Returns, Refunds and Warranties. In the normal course of business, the Company does not accept
returns, nor does it typically provide customers with the right to a refund.
Freight. In accordance with ASC 606, the Company made a policy election to treat freight and related
costs that occur after control of the related good transfers to the customer as fulfillment activities instead
of separate performance obligations. Therefore, freight is recognized at the point in which control of
soda ash has transferred to the customer.
Revenue disaggregation. In accordance with ASC 606-10-50, the Company disaggregates revenue from contracts
with customers into geographical regions. The Company determined that disaggregating revenue into these
categories achieved the disclosure objectives to depict how the nature, timing, amount and uncertainty of revenue
and cash flows are affected by economic factors. Refer to Note 16, “Segment Reporting” for revenue
disaggregated into geographical regions.
Revenue Contract Balances. The timing of revenue recognition, billings and cash collections results in billed
receivables, unbilled receivables (contract assets), and customer advances and deposits (contract liabilities).
11
•
•
Contract Assets. At the point of shipping, the Company has an unconditional right to payment generally
that is only dependent on the passage of time.
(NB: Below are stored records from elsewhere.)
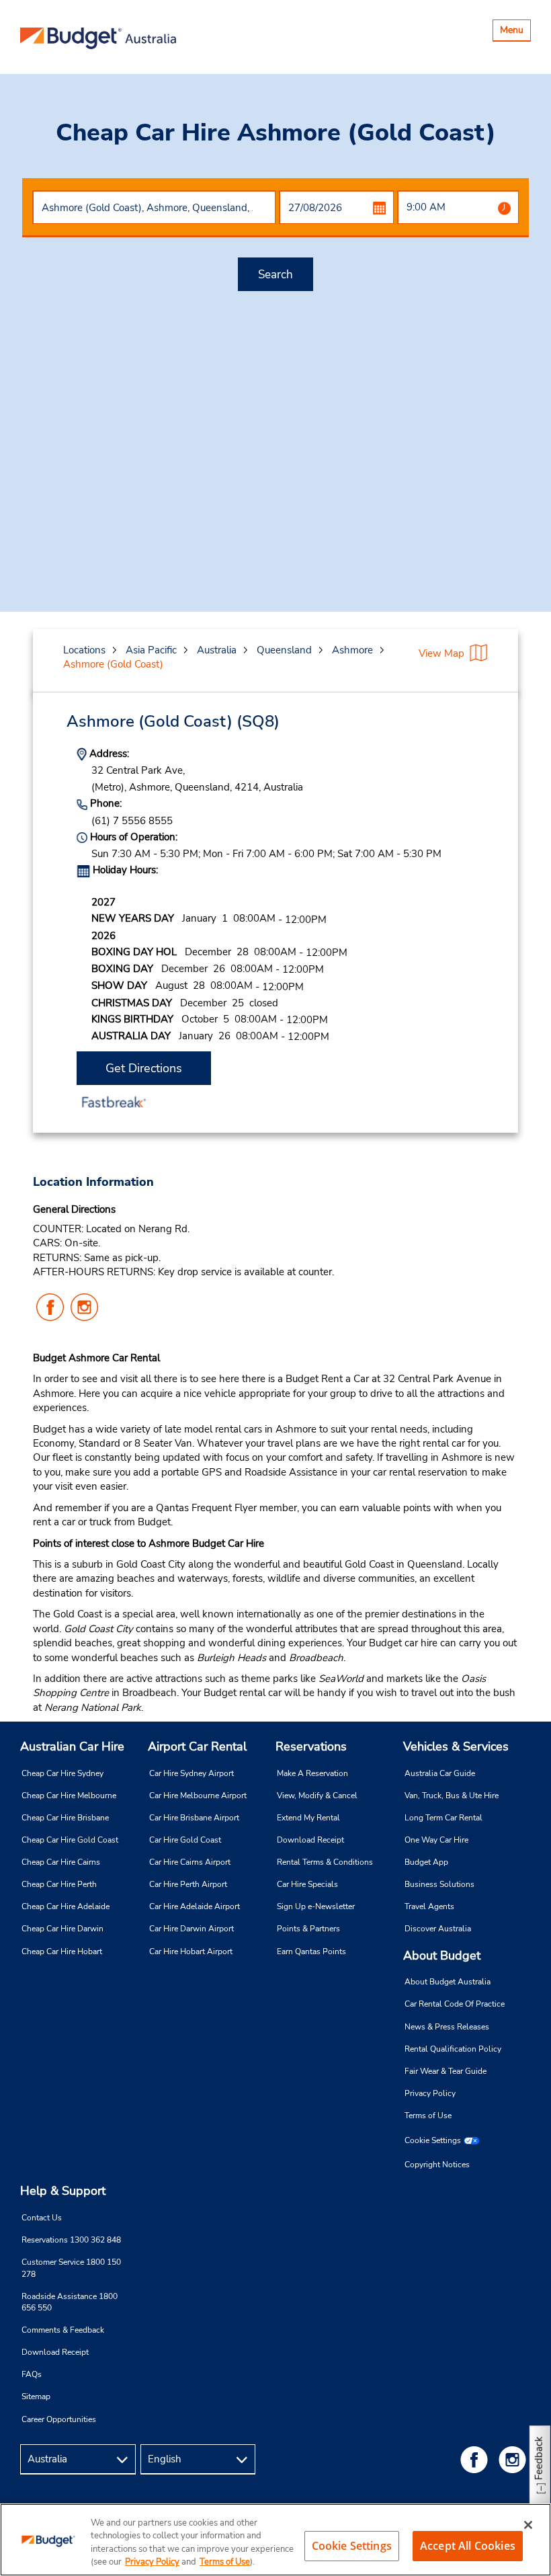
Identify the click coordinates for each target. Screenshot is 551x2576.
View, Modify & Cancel (317, 1795)
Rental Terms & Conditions (325, 1862)
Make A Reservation (312, 1773)
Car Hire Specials (307, 1884)
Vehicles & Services (456, 1746)
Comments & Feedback (63, 2330)
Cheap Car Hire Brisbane (65, 1817)
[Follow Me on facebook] (476, 2459)
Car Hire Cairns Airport (189, 1862)
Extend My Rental (308, 1817)
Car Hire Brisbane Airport (194, 1817)
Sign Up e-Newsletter (316, 1906)
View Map (441, 653)
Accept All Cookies (467, 2545)
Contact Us (42, 2217)
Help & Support (62, 2191)
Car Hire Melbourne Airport (198, 1795)
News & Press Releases (447, 2026)
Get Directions (143, 1068)
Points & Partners (308, 1928)
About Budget (441, 1955)
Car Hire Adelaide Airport (194, 1906)
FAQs (32, 2374)
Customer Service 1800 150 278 (71, 2268)
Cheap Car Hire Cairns (61, 1862)
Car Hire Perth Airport (188, 1884)
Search (275, 274)
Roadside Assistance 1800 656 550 (70, 2302)
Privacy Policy (430, 2093)
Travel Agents (429, 1906)
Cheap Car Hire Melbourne (69, 1795)
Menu (515, 32)
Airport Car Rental (197, 1746)
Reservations (311, 1746)
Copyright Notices (437, 2164)
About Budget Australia (448, 1981)
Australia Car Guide (440, 1773)
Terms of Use (428, 2115)
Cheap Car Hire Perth (59, 1884)
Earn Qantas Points (311, 1951)
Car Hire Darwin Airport (191, 1928)
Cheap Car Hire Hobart (62, 1951)
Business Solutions (439, 1884)
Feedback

In general, customers are billed and a receivable is
recorded as goods are shipped. These billed receivables are reported as “Accounts Receivable, net” on
the Balance Sheets as of December 31, 2020 and December 31, 2019. There were no contract assets as
of December 31, 2020 and December 31, 2019.
Contract Liabilities. There may be situations where customers are required to prepay for freight and
insurance prior to shipment. The Company accounts for freight costs as fulfillment activities and
therefore, such prepayments are considered a part of the single obligation to provide soda ash. In such
instances, a contract liability for prepaid freight will be recorded.
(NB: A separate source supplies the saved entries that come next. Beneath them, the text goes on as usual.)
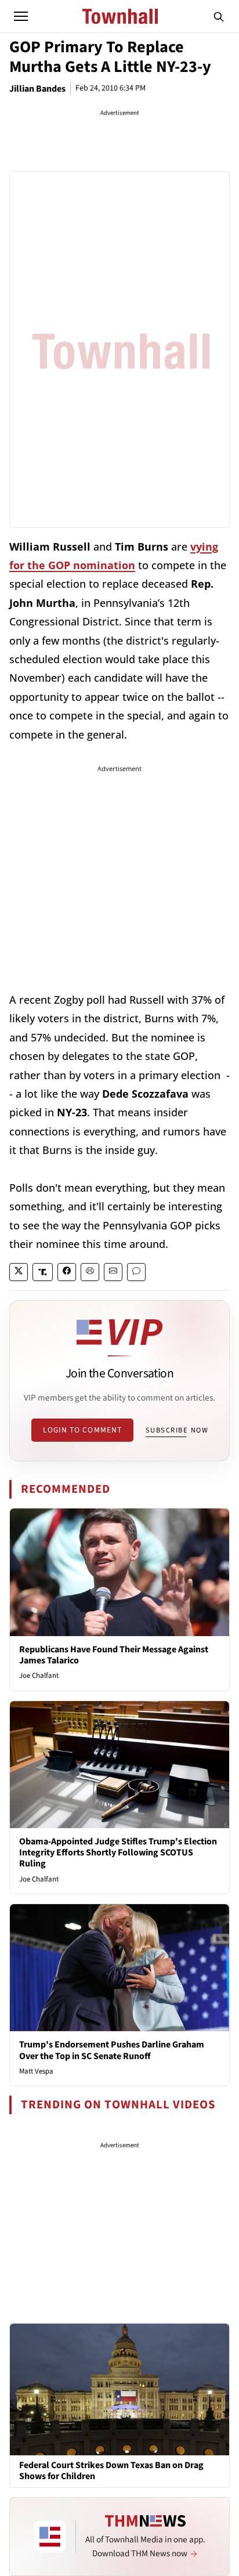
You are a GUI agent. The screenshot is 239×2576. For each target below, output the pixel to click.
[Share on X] (18, 1272)
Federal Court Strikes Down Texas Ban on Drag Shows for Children (111, 2471)
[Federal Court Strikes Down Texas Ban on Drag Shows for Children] (119, 2389)
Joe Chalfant (39, 1675)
Freight Costs - The Company includes freight costs billed to customers for shipments administered by the Company in
gross sales. The related freight costs incurred by the Company along with cost of products sold are deducted from gross
sales to determine gross profit.
Cash and Cash Equivalents - The Company considers all highly liquid investments purchased with an original maturity of
three months or less to be cash equivalents. Cash equivalents consist primarily of money market deposit accounts.
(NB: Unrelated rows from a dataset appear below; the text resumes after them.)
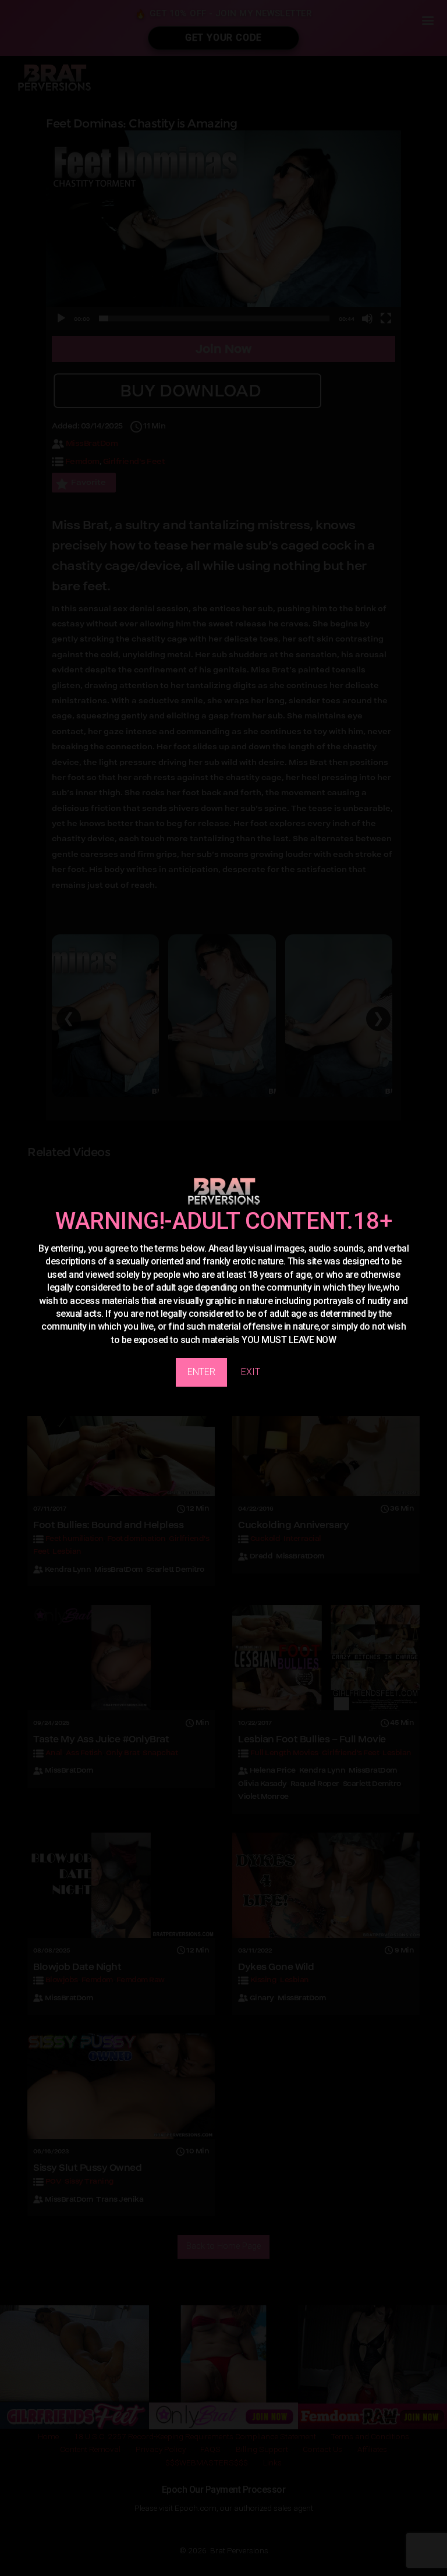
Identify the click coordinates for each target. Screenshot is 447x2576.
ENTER (201, 1371)
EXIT (250, 1371)
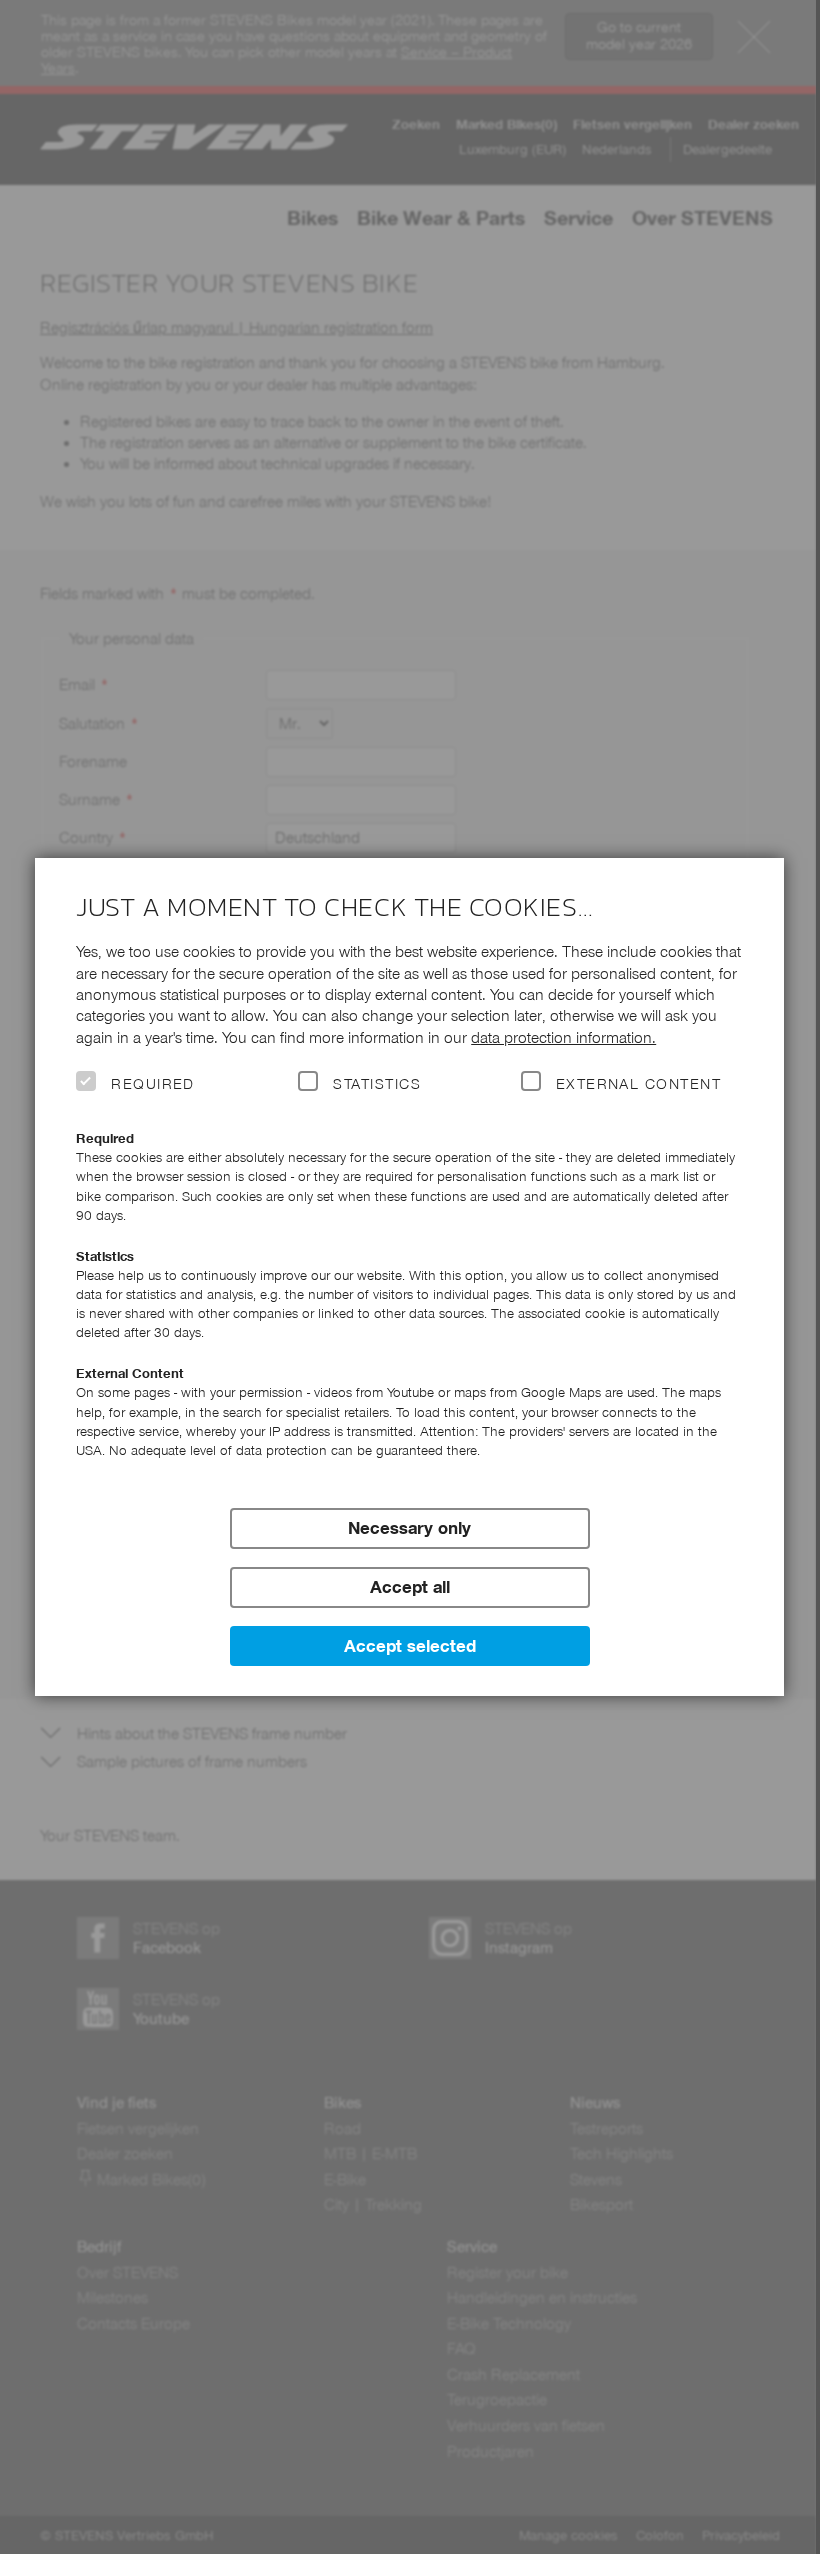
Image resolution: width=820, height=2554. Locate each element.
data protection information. (563, 1037)
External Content (638, 1084)
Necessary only (409, 1528)
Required (153, 1084)
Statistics (377, 1084)
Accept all (410, 1587)
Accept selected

Accounts Receivable - On January 1, 2020, we adopted the current expected credit loss (CECL) model in accordance with
ASU No. 2016-13, “Financial Instruments-Credit Losses (Topic 326)” as explained at Recently Issued and Adopted
Accounting Standards below. We determined the expected credit losses on initial recognition and at December 31, 2020
based on information about past events, including historical experience, current conditions, and reasonable and
supportable forecasts that affect the collectability of the reported amount.
Inventory - Inventory is carried at the lower of cost and net realizable value. Cost is determined using the first-in, first-out
method for raw material and finished goods inventory and the weighted average cost method for stores inventory. Costs
include raw materials, direct labor and manufacturing overhead. Net realizable value is defined as the estimated selling
price in the ordinary course of business, less reasonably predictable costs of completion, disposal, and transportation.
• Raw material inventory includes material, chemicals and natural resources being used in the mining and refining
process.
• Finished goods inventory is the finished product soda ash.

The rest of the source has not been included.